Top of EXCERPTED RECORDS

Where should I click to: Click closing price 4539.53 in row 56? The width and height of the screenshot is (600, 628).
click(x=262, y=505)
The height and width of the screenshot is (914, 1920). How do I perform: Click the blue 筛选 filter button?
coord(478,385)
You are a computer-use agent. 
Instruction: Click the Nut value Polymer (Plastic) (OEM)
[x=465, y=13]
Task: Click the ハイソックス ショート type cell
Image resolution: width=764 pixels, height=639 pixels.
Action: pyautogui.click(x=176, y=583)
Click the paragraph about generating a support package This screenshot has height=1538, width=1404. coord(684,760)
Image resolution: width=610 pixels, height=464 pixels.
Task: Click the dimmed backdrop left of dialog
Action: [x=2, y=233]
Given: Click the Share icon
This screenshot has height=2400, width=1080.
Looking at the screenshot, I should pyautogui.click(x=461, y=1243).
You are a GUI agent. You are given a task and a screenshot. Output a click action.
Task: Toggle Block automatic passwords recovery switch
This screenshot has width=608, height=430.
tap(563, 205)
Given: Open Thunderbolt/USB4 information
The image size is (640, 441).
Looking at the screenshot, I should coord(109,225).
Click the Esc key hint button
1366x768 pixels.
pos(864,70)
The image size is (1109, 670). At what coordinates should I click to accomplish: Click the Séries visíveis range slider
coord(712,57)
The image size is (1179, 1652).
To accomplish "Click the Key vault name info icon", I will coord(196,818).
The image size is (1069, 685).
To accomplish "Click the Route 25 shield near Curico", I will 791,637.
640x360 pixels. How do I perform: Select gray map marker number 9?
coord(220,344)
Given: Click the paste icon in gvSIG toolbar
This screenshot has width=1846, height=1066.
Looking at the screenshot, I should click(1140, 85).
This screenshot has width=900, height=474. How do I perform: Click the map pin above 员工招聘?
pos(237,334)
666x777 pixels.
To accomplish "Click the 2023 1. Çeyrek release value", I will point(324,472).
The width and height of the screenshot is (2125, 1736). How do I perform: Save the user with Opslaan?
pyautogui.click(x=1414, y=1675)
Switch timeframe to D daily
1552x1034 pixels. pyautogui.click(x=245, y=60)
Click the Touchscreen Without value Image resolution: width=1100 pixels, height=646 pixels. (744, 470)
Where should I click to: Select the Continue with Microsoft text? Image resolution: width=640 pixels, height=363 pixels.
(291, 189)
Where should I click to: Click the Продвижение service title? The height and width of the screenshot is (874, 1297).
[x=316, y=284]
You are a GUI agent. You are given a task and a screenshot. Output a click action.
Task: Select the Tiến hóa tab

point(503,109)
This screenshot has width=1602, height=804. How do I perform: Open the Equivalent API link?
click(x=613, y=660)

Bottom of EXCERPTED RECORDS

**WORK INSTRUCTION**
Copy each line in the entries above where the word "will" shows up.

**ANSWER AREA**
To accomplish "Click the Key vault name info icon", I will coord(196,818).
To accomplish "Click the Route 25 shield near Curico", I will 791,637.
To accomplish "Click the 2023 1. Çeyrek release value", I will point(324,472).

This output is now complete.